Again publishing as Ellis Bell, Brontë published her defining work, Wuthering Heights, in December 1847. The complex novel explores two families—the Earnshaws and the Lintons—across two generations and their stately homes, Wuthering Heights and Thrushcross Grange. Heathcliff, an orphan taken in by the Earnshaws, is the driving force between the action in the book. He first motivated by his love for his Catherine Earnshaw, then by his desire for revenge against her for what he believed to be rejection.
Upon its release, Wuthering Heights received polarizing feedback, with many criticizing the immorality of its characters and vulgar language. Because the novel was published under a pseudonym, some incorrectly assumed a man had written it. “The success is not equal to the abilities of the writer; chiefly because the incidents and persons are too coarse and disagreeable to be attractive, the very best being improbable, with a moral taint about them, and the [villainy] not leading to results sufficient to justify the elaborate pains taken in depicting it,” a review from The Spectator opined.
It was only after Brontë’s death that the book developed its reputation as a literary masterwork. In 1850, Charlotte Brontë released a new version of Wuthering Heights, along with sister Anne’s Agnes Grey and selected poems, and included a biographical notice to clarify any authorship confusion caused by their Bell pseudonyms.
Modern Adaptations
Over the past century, film and TV creators have offered their own interpretations of Wuthering Heights.
One of the most well-known is the 1939 film version starring Laurence Olivier and Merle Oberon. The William Wyler-directed project received eight Academy Award nominations, including for Best Picture, and the movie was added to the U.S. National Film Registry in 2007.
In 1992, Ralph Fiennes made his film debut portraying Heathcliff in Emily Brontë’s Wuthering Heights, also starring Juliette Binoche. Tom Hardy also lent his talents to an ITV two-part series in 2009 simply titled Wuthering Heights.
Oscar nominee Margot Robbie and Jacob Elordi star as Catherine Earnshaw and Heathcliff, respectively, in the latest big screen adaptation of the novel—stylized as “Wuthering Heights”—releasing February 13, 2026. Directed by Emerald Fennell, the film has drawn criticism for its casting because of the actors’ ages—Robbie is roughly twice the age of Catherine in the novel—and complexions. Heathcliff is described in the novel as “dark-skinned,” while Elordi is Australian. “I saw him play Heathcliff, and he is Heathcliff. I’d say, just wait. Trust me, you’ll be happy,” Robbie said of Elordi.
Death and Legacy
Brontë died of tuberculosis on December 19, 1848, nearly two months after her brother, Branwell, succumbed to the same disease. Her sister Anne also fell ill and died of tuberculosis the following May.

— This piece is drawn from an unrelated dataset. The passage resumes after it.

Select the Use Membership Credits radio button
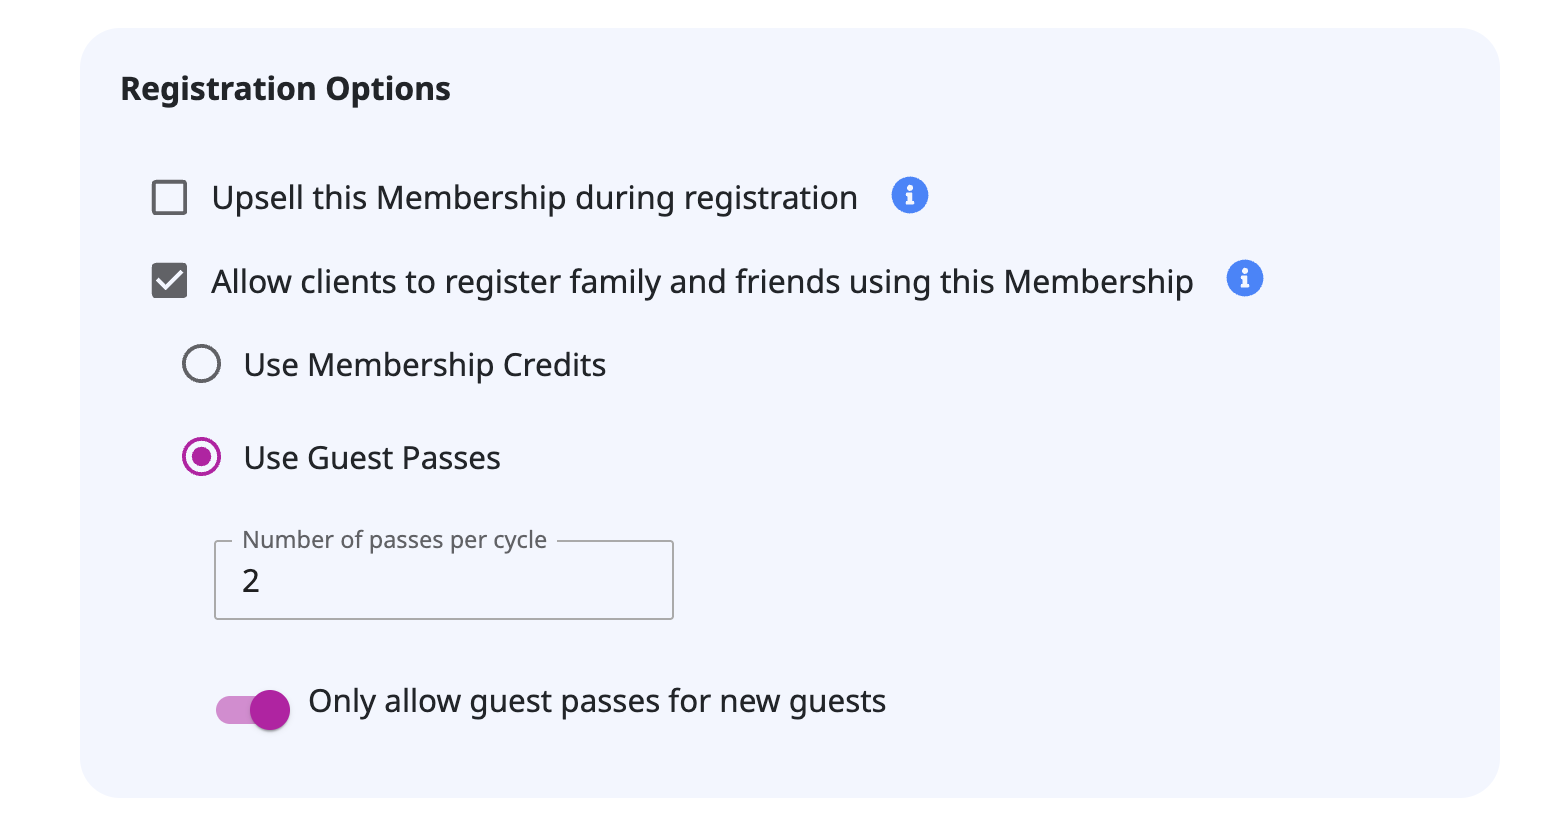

Emily was buried in the Brontë family tomb at the St Michael & All Angels Church in Haworth, England, which is now a tourist site.
Interest in Brontë’s work and life remains strong today. The parsonage where Brontë spent much of her life is now a museum. The Brontë Society operates the museum and works to preserve and honor the work of the Brontë sisters.
British-French actor Emma Mackey portrayed a fictional version of Brontë in the 2022 movie Emily, which re-imagines the author’s life in the years before the writing of Wuthering Heights.